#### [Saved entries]
= = =

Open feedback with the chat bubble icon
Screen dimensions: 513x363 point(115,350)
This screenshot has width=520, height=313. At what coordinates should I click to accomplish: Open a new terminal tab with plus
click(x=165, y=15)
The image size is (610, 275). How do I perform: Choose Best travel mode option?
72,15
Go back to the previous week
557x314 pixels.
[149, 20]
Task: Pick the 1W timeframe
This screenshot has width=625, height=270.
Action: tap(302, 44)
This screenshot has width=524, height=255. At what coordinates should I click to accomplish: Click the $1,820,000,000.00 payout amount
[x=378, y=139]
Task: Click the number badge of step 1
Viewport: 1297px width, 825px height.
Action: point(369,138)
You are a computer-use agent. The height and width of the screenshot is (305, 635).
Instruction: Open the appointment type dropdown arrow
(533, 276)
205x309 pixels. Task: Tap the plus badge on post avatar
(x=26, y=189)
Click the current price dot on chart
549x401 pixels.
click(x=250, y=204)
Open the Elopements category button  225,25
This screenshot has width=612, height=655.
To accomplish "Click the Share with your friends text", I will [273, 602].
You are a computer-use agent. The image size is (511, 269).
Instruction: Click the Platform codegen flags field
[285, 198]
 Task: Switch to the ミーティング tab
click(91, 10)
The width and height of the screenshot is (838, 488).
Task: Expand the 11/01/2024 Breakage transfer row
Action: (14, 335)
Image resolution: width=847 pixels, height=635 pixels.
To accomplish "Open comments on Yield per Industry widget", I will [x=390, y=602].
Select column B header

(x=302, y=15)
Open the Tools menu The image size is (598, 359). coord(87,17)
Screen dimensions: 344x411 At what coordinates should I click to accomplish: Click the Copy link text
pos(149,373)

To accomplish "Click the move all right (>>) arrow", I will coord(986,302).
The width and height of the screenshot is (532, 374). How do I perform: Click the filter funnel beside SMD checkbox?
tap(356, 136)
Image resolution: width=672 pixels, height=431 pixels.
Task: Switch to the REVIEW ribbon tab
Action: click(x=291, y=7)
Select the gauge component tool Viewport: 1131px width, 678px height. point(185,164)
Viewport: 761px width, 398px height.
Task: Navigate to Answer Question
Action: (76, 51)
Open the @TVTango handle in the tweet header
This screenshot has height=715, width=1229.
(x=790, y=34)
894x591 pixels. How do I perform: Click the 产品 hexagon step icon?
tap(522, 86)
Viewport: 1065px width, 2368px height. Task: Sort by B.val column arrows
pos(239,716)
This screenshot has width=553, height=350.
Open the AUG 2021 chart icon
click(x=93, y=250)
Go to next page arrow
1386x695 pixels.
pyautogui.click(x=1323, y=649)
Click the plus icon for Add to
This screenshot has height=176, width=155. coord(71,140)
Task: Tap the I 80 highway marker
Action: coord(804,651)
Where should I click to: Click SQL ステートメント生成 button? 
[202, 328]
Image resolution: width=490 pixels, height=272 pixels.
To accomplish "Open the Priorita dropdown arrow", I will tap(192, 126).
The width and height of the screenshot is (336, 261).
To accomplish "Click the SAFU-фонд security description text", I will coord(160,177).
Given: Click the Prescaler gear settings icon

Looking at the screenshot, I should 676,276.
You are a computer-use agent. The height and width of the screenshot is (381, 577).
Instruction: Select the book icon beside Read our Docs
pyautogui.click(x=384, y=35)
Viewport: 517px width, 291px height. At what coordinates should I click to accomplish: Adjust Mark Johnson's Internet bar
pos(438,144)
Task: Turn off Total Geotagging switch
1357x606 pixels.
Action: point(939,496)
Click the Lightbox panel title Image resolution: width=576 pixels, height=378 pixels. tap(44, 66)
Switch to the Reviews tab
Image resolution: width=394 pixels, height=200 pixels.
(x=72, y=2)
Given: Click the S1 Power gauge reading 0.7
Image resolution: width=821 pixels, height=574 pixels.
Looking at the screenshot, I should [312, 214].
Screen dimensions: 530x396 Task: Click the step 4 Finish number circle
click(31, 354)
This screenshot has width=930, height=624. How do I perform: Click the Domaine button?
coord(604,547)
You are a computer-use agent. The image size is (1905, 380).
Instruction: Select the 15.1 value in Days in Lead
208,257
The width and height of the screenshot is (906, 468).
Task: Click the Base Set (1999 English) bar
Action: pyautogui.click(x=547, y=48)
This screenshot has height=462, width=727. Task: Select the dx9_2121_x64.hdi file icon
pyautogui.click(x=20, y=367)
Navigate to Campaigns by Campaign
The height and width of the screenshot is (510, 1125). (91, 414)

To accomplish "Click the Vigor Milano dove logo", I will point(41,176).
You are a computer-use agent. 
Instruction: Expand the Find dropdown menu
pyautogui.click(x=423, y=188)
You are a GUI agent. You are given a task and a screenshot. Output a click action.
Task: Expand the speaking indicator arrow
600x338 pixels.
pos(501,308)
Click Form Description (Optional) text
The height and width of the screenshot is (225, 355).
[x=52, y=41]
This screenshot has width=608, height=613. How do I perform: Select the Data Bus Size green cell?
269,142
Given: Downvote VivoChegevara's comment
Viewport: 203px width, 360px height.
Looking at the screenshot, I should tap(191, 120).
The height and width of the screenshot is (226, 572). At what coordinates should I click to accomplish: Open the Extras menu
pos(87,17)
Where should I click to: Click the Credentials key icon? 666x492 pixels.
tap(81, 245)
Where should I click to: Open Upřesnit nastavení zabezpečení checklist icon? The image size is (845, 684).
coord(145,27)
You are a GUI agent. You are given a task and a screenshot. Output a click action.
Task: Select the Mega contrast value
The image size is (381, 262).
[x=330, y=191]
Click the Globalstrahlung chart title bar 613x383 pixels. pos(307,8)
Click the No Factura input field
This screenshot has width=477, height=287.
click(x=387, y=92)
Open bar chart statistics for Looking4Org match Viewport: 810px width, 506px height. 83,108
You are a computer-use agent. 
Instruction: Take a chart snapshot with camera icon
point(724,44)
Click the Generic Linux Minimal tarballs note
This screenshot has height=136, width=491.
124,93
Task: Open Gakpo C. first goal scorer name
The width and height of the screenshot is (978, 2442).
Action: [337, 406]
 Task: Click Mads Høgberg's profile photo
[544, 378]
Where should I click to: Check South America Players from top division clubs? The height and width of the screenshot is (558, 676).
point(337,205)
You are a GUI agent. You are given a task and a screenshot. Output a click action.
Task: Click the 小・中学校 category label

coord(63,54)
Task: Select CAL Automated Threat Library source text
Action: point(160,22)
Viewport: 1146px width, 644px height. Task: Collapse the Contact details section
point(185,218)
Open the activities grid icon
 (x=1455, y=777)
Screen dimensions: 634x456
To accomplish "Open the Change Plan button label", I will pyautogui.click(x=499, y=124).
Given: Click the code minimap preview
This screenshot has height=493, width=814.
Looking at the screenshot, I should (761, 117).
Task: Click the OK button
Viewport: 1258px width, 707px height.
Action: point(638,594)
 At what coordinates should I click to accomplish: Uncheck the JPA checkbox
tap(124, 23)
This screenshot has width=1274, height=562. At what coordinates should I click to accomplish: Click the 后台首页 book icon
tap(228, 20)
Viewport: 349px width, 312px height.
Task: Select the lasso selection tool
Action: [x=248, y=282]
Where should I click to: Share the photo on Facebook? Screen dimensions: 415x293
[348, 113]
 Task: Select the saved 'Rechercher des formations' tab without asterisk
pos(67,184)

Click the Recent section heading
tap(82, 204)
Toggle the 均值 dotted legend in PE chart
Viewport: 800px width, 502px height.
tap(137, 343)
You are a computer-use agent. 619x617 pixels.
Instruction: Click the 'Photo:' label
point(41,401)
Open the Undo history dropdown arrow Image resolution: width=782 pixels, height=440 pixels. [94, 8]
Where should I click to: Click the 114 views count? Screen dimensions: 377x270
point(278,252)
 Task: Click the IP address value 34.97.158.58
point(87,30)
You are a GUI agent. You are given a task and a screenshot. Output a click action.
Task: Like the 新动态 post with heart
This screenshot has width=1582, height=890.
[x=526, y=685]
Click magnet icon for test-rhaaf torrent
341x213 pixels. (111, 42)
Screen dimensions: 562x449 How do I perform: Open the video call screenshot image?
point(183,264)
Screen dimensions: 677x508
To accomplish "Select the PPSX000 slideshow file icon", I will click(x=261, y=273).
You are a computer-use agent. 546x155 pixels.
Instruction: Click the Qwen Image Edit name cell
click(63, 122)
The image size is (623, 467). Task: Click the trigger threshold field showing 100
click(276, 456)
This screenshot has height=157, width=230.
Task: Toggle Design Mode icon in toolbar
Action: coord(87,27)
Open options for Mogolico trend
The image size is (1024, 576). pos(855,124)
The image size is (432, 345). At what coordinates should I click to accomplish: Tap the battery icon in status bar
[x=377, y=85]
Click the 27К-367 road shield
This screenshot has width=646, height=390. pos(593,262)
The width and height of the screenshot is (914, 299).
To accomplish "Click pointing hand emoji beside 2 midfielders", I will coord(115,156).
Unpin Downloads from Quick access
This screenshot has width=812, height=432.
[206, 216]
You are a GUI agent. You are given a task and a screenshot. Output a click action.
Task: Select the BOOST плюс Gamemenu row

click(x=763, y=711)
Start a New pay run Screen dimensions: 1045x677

= = =

#### [PROBLEM]
Leave out every line above except those from the line with "Screen dimensions: 530x396" up to and including the line with "You are a computer-use agent. The image size is (1905, 380).", and copy those exactly.

#### [SOLUTION]
Screen dimensions: 530x396 Task: Click the step 4 Finish number circle
click(31, 354)
This screenshot has width=930, height=624. How do I perform: Click the Domaine button?
coord(604,547)
You are a computer-use agent. The image size is (1905, 380).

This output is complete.